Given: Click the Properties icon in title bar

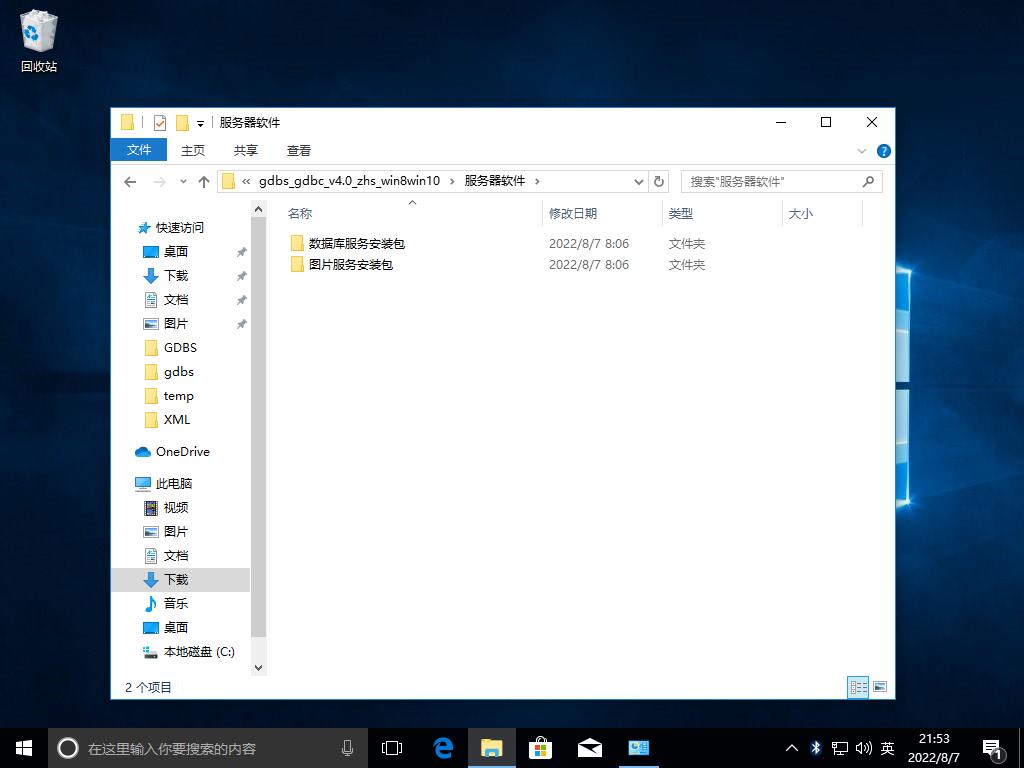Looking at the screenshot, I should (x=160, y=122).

+++++

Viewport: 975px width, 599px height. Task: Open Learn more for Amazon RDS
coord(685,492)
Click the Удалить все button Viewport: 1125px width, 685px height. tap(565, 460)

+++++

Your task — Start with the line above that contains "Viewport: 975px width, 599px" and end with the line that contains "Click the Удалить". Write out those lines exactly, and only those.

Solution for this task —
Viewport: 975px width, 599px height. Task: Open Learn more for Amazon RDS
coord(685,492)
Click the Удалить все button Viewport: 1125px width, 685px height. tap(565, 460)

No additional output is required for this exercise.